Oleh: Mia Fitriah
el.karimah@gmail.com
CERITA ini berawal dari Ali seorang putra mahkota dari Khalifah al-makmun, Khalifah ketujuh Bani Abbasiyah yang melanjutkan kepemimpinan saudaranya, Al-Amin., Pada periode al-Ma’mun berkuasa, ilmu pengetahuan berkembang pesat lewat penguatan institusi Bait al-Hikmah.
Bekal kepintaran dan kecintaan pada ilmu itulah yang membuat periode kekhilafahan di masanya tercatat sebagai masa keemasan Abbasiyah, melanjutkan kisah gemilang ayahnya, Harun ar-Rasyid.
Anak Khalifah al-makmun ini selalu memperhatikan aktivitas rakyatnya.
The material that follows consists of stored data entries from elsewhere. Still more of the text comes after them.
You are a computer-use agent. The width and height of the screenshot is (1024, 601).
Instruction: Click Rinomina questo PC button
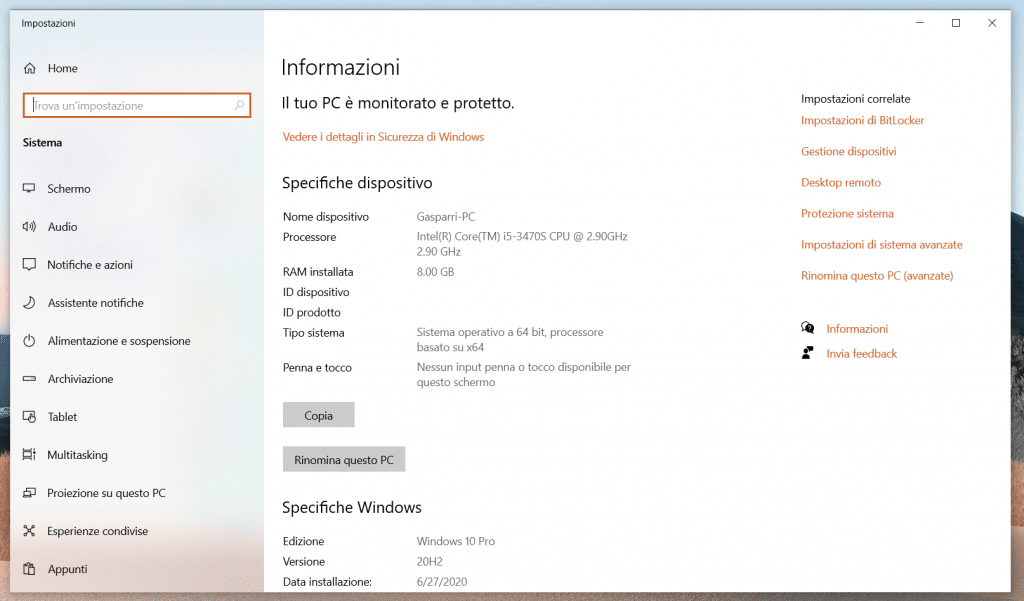[x=344, y=460]
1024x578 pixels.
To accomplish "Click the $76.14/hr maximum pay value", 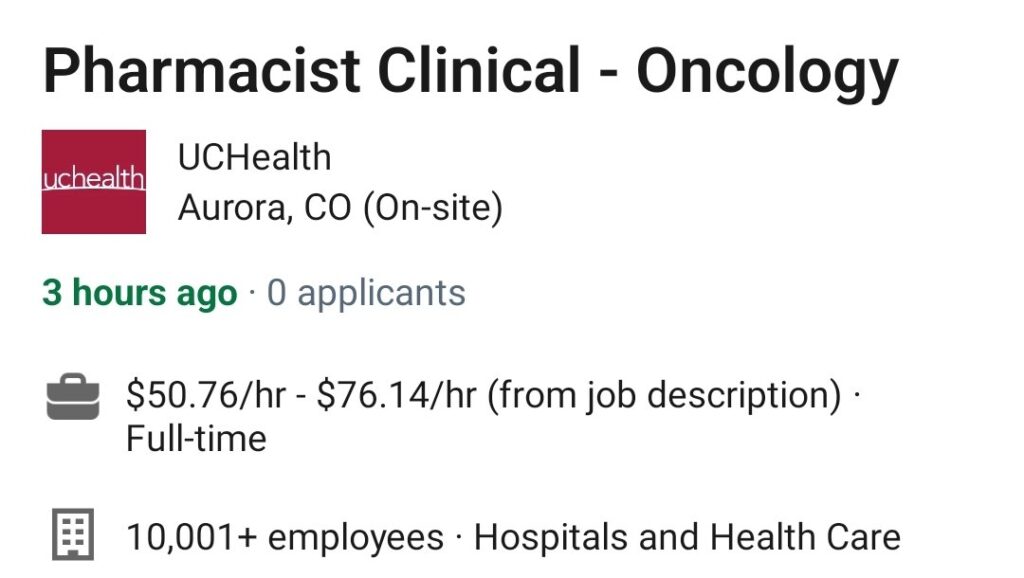I will [x=396, y=395].

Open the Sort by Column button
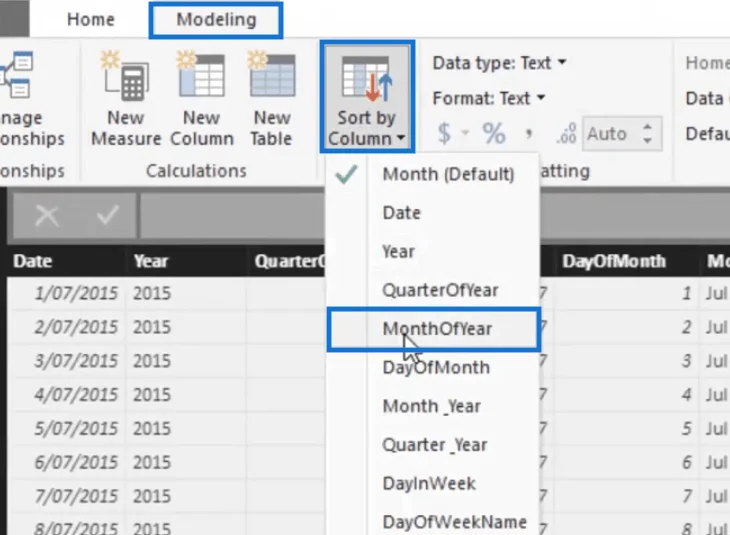tap(367, 97)
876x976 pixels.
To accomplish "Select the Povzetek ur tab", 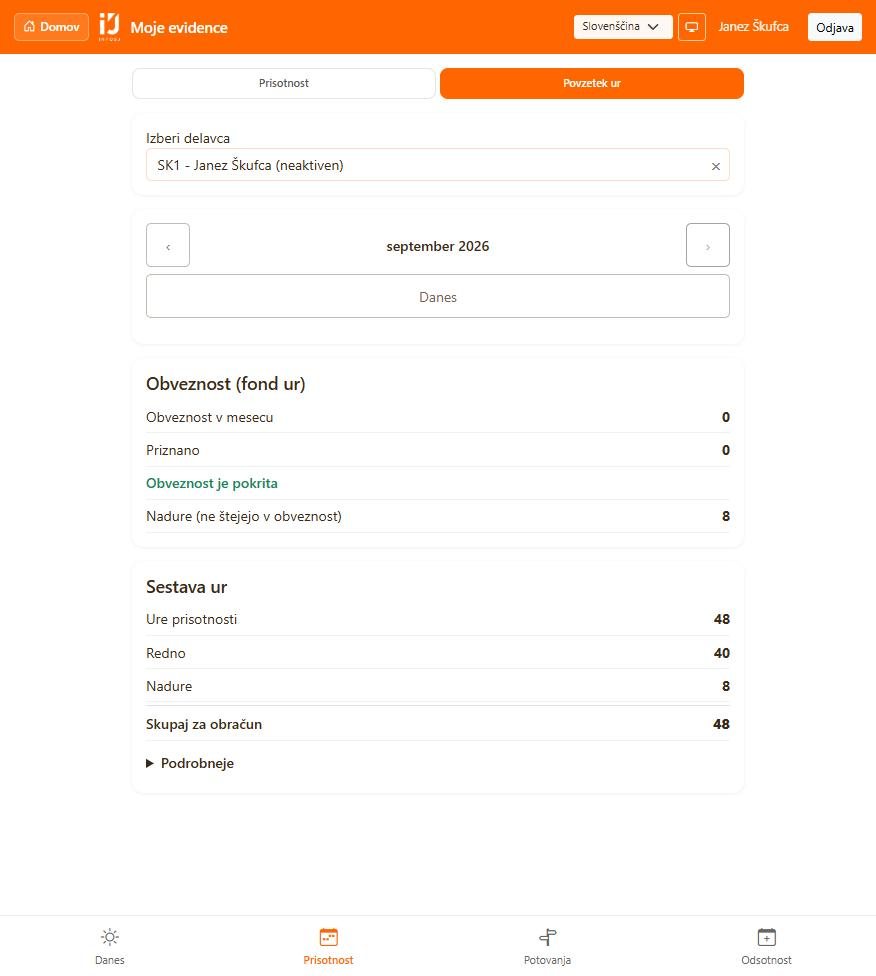I will 591,83.
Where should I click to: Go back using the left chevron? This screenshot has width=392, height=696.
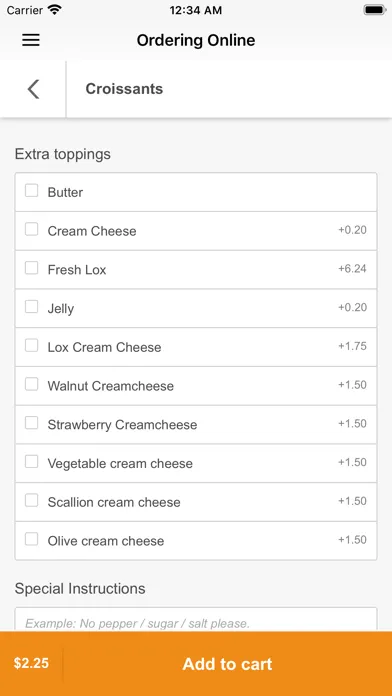pyautogui.click(x=33, y=89)
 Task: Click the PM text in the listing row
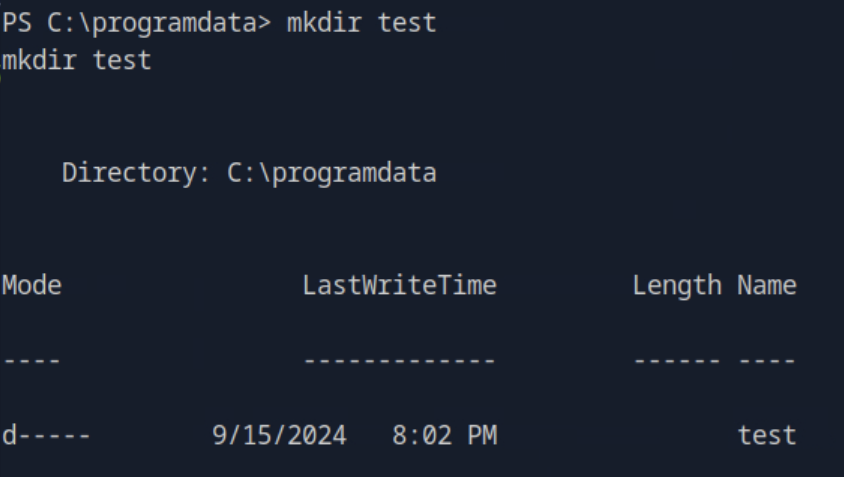[x=482, y=436]
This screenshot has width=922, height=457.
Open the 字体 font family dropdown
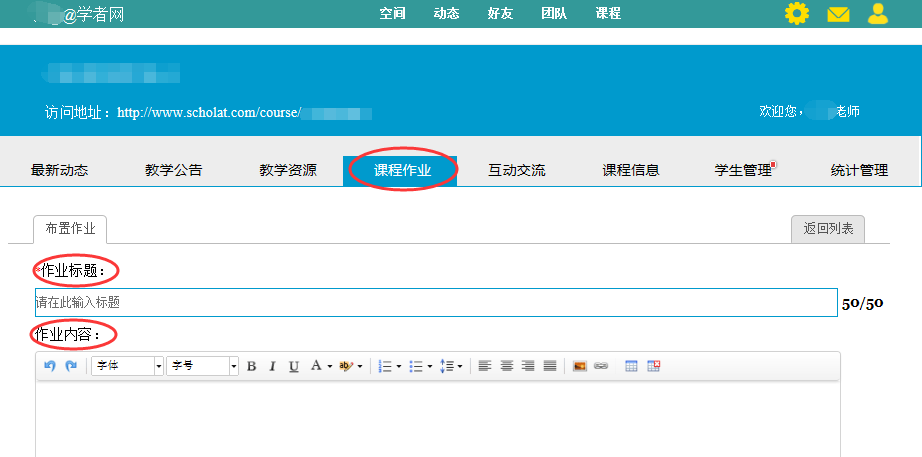[x=127, y=366]
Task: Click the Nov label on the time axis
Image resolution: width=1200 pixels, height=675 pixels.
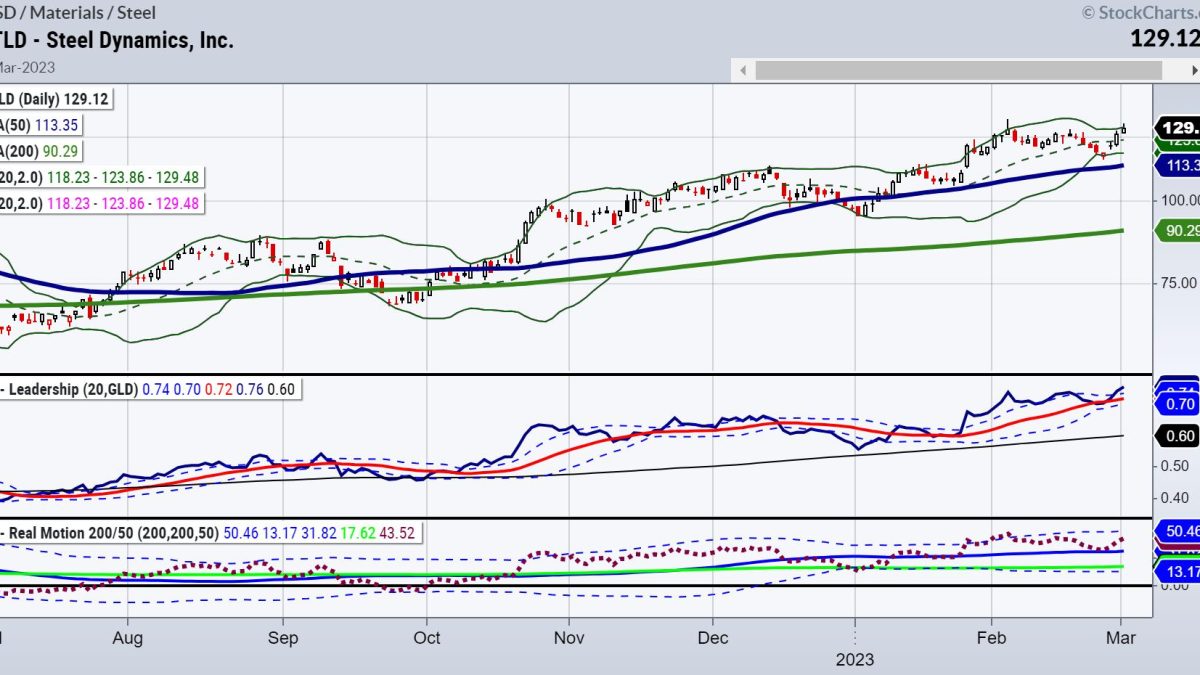Action: tap(568, 637)
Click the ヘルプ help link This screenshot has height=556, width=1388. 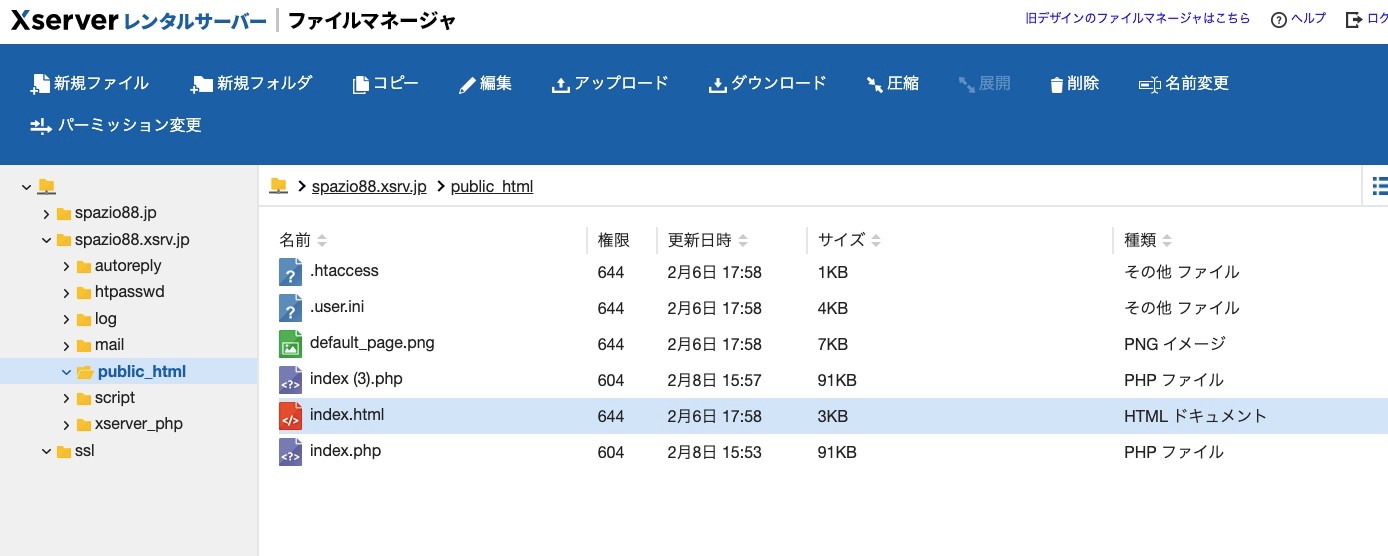point(1298,19)
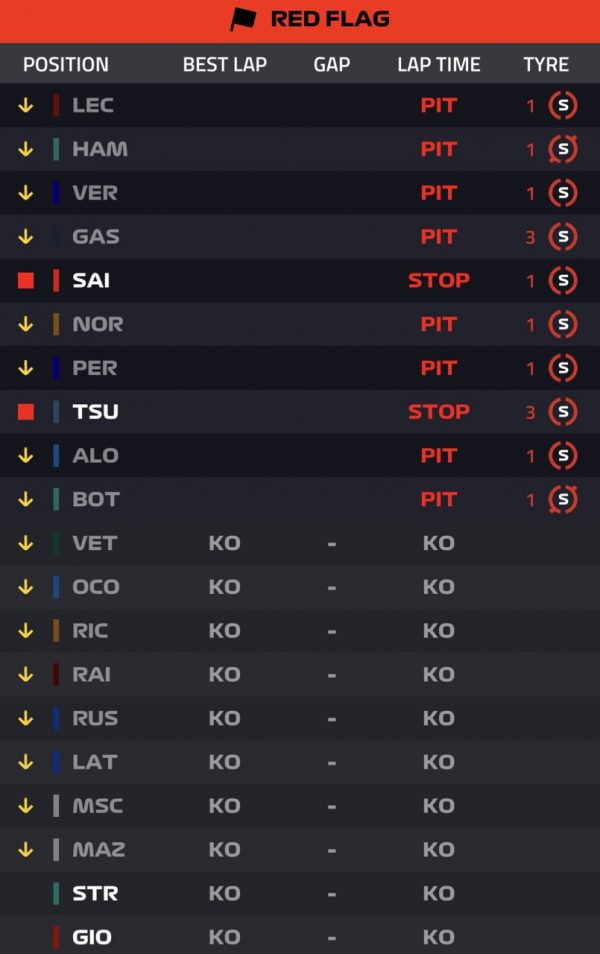The height and width of the screenshot is (954, 600).
Task: Click the red team color bar beside LEC
Action: [56, 105]
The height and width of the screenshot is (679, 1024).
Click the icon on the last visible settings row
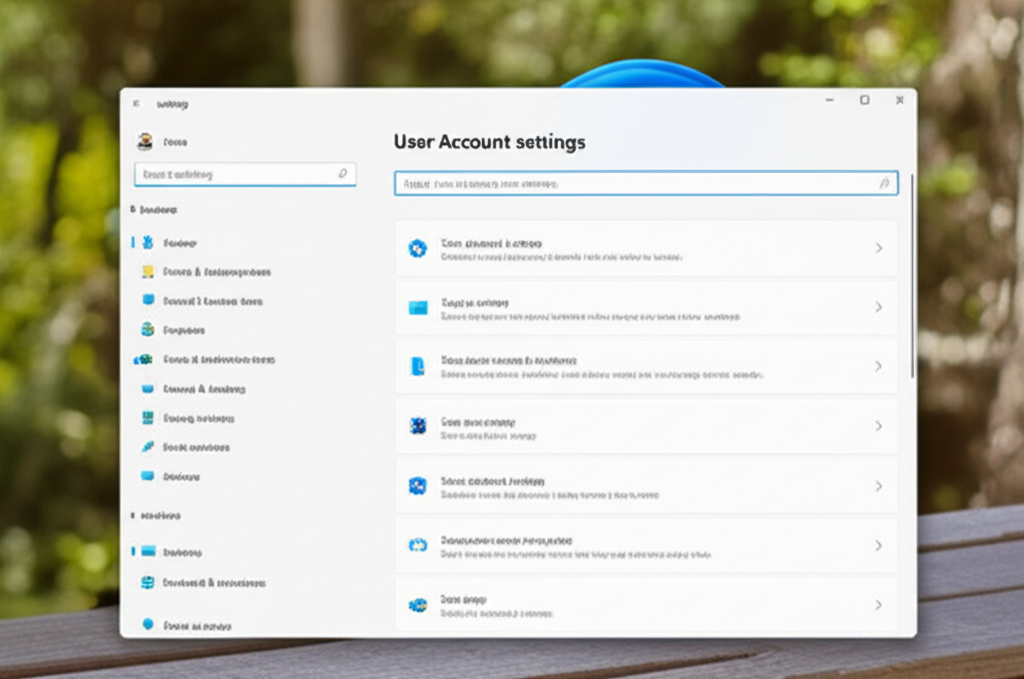[417, 605]
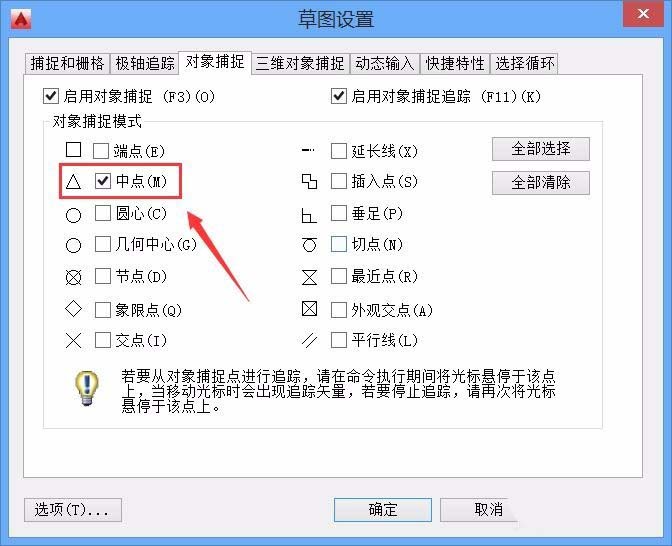Screen dimensions: 672x546
Task: Click the quadrant diamond snap icon
Action: pyautogui.click(x=73, y=309)
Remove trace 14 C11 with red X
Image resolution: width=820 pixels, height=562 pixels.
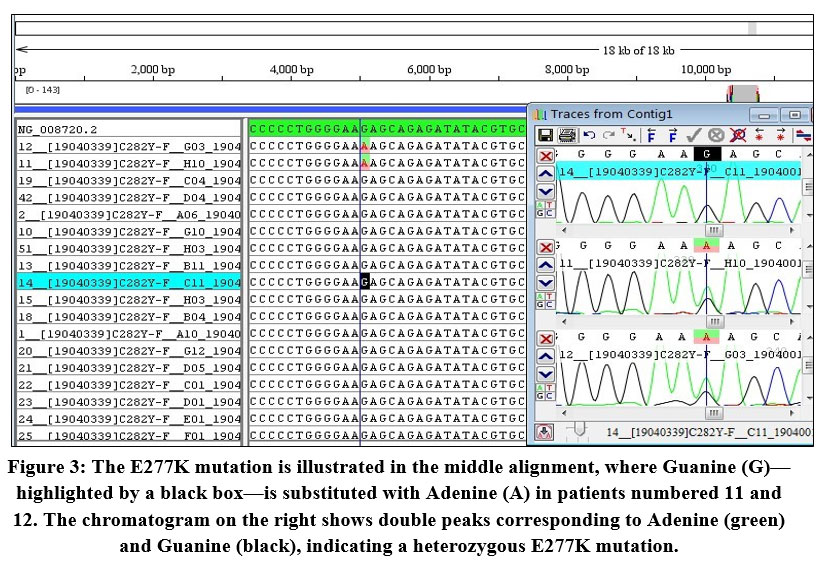(545, 156)
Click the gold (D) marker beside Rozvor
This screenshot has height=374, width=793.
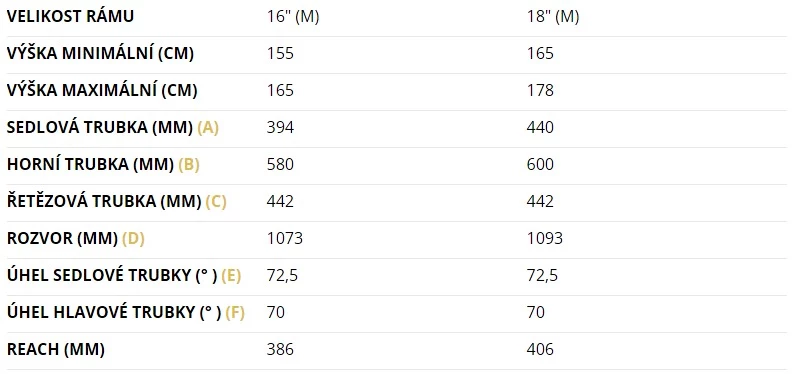tap(134, 239)
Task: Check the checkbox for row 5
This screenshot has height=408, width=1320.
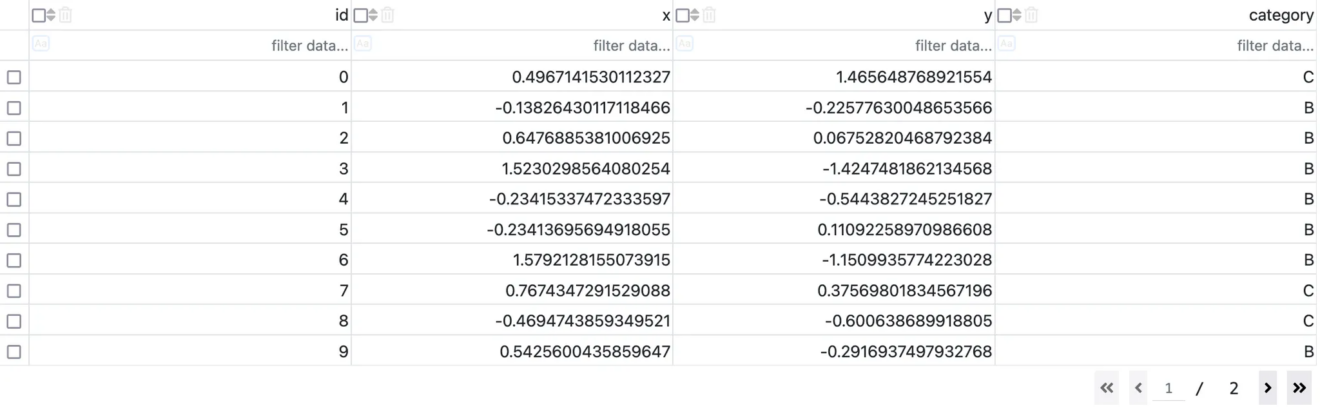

Suatu hari ia melihat laki-laki yang bekerja sebagai kuli pikul dan pada diri laki-laki itu terlihat adanya tanda keshalihan dan ahli ibadah.
Dilihatnya laki-laki itu, Dia memikul barang-barang dari satu toko ke toko yang lain dan dari satu tempat ke tempat yang lain. Di pagi hari ia sempatkan shalat Dhuha di sela-sela bekerja, lalu kembali bekerja sampai saat menjelang Zhuhur. Selanjutnya, ia membeli roti dan dibawanya ke tepi sungai Tigris, lalu roti itu dibasahi dengan air terlebih dahulu, baru ia makan dan minum.
BACA JUGA: Pelayan yang Selalu Mengatakan ‘Allah Itu Baik, Ia Tak pernah Salah’
Setelah makan, ia mengambil air wudhu untuk shalat dzuhur, lalu turun ke pasar dan bekerja lagi dengan sungguh-sungguh. Menjelang sore hari, ia membeli roti, lalu pulang ke rumahnya.Hal tersebut dilakukannya setiap hari.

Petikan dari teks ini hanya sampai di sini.